In [1]:
from ConstructBST import *

# Data Struture

## Tree

**Definition** Tree:

1. An empty struture is an empty tree.
2. If $t_{1}, ... ,t_{k}$ are disjoint trees, then the struture whose root has the root of $t_{i}, ..., t_{k}$ as children is also a tree

the structure of the tree is constructed recursively through this process.

**Definition** level:

the length of the path from the root to the node + 1.

Tree struture is used to represent hierarchical structures. For structre like linked lists, we need to search the whole list even if it's ordered.

*binary tree* : a tree whose nodes have at most two children. Instances are like decision tree : each node has either 0 or 2 children.

**Theroem** : For all nonempty binary trees whose nonterminal nodes hace exactly two children, the number of leaves m is greater than the number of nonterminal nodes k and m = k + 1.

**Proof** : For a single root, it holds trivially.
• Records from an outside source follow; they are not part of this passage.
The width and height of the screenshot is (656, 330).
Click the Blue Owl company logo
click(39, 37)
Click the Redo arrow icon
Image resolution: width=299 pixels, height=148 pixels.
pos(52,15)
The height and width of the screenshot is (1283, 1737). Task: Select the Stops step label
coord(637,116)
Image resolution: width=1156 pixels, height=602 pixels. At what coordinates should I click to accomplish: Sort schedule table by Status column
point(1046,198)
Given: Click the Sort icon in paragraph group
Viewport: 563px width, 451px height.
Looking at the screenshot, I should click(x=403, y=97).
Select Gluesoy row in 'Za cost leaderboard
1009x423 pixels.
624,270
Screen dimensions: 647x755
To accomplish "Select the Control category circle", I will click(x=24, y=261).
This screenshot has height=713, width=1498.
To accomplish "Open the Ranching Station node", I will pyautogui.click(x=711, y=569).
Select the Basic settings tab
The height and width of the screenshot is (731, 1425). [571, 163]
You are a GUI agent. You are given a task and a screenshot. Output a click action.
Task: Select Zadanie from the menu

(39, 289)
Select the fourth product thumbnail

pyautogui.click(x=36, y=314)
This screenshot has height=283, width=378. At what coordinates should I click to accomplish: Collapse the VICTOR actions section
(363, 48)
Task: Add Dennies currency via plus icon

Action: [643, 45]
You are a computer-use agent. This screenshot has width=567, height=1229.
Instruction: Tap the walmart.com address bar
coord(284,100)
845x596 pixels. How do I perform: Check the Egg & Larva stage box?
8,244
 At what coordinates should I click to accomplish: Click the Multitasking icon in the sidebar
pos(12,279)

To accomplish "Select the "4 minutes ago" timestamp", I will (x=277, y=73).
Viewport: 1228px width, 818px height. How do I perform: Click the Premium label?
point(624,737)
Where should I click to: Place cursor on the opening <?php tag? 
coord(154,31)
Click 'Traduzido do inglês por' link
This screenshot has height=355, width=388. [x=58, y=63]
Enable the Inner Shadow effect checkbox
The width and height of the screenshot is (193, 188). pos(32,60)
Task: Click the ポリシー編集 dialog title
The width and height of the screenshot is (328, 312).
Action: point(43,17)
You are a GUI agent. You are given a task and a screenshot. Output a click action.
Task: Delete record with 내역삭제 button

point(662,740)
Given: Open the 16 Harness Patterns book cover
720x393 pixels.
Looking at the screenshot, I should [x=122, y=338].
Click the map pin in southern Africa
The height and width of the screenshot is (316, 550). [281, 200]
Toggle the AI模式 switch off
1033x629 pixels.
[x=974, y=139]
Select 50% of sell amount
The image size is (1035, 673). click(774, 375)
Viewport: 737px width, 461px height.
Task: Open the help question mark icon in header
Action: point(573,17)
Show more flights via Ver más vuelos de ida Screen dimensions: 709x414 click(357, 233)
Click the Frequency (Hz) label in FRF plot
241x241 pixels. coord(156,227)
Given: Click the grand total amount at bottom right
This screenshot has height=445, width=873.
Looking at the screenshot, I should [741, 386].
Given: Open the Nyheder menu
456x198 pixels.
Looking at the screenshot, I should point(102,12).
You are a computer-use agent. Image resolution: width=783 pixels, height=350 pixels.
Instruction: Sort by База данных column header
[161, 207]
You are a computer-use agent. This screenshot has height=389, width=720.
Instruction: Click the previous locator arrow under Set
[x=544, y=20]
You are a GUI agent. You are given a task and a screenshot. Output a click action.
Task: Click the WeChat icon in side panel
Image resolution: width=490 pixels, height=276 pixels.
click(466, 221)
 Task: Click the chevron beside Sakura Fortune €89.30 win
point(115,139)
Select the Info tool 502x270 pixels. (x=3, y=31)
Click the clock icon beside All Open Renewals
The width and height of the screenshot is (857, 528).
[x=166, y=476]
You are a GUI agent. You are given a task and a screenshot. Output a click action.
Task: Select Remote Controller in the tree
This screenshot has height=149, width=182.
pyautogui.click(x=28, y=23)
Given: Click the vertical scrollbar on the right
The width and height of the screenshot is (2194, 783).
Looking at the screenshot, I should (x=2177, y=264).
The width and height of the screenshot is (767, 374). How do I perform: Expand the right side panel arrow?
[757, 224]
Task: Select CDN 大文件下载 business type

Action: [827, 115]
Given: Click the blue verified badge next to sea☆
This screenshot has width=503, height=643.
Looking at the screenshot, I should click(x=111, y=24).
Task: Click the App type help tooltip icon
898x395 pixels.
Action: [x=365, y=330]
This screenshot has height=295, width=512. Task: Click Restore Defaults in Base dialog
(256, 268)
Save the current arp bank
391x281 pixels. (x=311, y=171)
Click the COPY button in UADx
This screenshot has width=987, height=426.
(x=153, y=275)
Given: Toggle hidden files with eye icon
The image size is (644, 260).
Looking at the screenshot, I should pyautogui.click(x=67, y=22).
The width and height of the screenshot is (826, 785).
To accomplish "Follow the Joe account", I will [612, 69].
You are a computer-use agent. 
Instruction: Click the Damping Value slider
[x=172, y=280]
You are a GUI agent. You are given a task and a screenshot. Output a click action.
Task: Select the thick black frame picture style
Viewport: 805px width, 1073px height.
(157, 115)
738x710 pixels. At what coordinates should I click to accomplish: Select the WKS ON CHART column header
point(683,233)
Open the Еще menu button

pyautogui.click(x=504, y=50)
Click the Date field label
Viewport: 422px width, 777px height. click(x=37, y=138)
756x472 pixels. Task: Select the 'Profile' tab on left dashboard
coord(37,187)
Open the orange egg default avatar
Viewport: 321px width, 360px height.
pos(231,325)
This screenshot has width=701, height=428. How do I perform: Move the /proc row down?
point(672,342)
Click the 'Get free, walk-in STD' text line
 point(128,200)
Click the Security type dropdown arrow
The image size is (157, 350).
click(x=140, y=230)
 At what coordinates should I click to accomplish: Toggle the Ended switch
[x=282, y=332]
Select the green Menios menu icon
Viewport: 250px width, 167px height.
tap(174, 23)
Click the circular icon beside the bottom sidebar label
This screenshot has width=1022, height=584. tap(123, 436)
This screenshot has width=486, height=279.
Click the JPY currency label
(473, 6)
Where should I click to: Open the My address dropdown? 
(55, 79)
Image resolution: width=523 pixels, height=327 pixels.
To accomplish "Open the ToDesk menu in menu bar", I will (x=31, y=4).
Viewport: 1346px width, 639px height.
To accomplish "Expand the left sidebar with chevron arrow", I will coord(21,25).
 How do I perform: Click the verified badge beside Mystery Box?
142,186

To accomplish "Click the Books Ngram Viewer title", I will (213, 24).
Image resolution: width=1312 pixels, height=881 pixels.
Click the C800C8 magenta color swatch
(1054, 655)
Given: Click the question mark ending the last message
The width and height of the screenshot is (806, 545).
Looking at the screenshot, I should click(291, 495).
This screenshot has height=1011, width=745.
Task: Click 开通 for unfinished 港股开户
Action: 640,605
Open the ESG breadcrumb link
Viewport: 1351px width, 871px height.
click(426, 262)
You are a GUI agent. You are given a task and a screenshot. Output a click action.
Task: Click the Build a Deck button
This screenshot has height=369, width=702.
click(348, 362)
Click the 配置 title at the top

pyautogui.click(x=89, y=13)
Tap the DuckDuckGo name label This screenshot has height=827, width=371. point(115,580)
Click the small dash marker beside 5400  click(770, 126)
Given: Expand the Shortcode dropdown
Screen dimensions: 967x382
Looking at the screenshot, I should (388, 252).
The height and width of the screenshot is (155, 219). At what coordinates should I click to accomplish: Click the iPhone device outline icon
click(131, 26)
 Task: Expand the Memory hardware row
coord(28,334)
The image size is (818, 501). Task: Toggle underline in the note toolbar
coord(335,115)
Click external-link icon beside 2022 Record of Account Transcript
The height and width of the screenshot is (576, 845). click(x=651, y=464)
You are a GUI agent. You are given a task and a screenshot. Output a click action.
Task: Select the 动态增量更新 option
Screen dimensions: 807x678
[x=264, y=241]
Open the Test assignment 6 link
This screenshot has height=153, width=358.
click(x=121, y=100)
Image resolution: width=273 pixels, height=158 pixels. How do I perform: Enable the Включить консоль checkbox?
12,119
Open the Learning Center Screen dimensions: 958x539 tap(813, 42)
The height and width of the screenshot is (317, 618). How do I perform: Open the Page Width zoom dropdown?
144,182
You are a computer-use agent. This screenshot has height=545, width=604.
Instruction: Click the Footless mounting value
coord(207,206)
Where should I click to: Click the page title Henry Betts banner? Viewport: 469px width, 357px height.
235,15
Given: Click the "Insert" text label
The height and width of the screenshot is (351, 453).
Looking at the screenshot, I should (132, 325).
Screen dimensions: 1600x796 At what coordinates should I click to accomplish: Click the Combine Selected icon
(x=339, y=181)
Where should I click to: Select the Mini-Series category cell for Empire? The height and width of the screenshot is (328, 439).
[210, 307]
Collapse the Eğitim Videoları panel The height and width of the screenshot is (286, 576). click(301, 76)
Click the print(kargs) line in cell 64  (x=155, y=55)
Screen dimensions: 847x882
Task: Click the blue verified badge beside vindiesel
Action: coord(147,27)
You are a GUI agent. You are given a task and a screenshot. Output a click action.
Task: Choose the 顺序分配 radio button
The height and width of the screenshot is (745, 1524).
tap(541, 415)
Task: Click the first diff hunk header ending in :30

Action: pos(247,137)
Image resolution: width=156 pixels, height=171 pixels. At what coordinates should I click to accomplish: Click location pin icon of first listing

If holds for a certain tree, when we attach two leaves to one of the existing leaves, this leaf turns into a nonterminal node. The change is : k = k + 1; m = m + 2 - 1(conversion).

*binary search tree*: For each node n, all values stored in its left subtree are less than values stored in n; all values stored in its right subtree are greater than values stored in n.

In [2]:
# class of binary search tree (BST)
# class TreeNode:
#     def __init__(self, key = 0):
#         self.val = key
#         self.left = None
#         slef.right = None
        
tree = r"[5,6,8,1,3,7,9]"
root = stringToTreeNode(tree)
print(root.val)

5


### Search

In [3]:
def searchBST(self, key):
    assert hasattr(self, "val"), "must be a BST Node"
    p = self
    while p is not None :
        if p.val == key:
            return p
        elif p.val < key:
            p = p.right
        elif p.val > key:
            p = p.left
    return None

TreeNode.search = searchBST
result = root.search(2)
print(result.val)

AttributeError: 'NoneType' object has no attribute 'val'

### Tree traversal

traversal is the process of visiting each node in the tree exactly one time.

#### BFS

visit each node starting from the lowest(highest) level and moving down(up) level by level. You can use a queue to process all the nodes.

In [4]:
import queue

def traversalBFS(self):
    values = []
    q = queue.Queue()
    p = self
    if p is not None:
        q.put(p)
        while not q.empty() :
            p = q.get()
            values.append(p.val)
            if p.left is not None:
                q.put(p.left)
            if p.right is not None:
                q.put(p.right)
    return values

TreeNode.traversalBFS = traversalBFS
values = root.traversalBFS()
print(values)

[5, 6, 8, 1, 3, 7, 9]


#### DFS

preorder traversal form, process the current node before going into its children. *All the stacks in the following mehod can be set as an attribute in the TreeNode class.*

>Note: this is not in a recursive form.

In [5]:
values = []

def pre_traversalDFS(self):
    stack = []
    stack.append(self)
    while len(stack)!=0:
        p = stack.pop()
        # process the node here
        values.append(p.val)
        if p.right is not None:
            stack.append(p.right)
        if p.left is not None:
            stack.append(p.left)

TreeNode.pre_traversalDFS = pre_traversalDFS
root.pre_traversalDFS()
print(values)

[5, 6, 1, 3, 8, 7, 9]


Sometimes, we want to process the nodes in order. *For pre-traverse and post-traverse, just switch the place of process code and traverse code.*

> Look, we traverse the nodes in order. This traversal method can be used to check whether it's a binary search tree.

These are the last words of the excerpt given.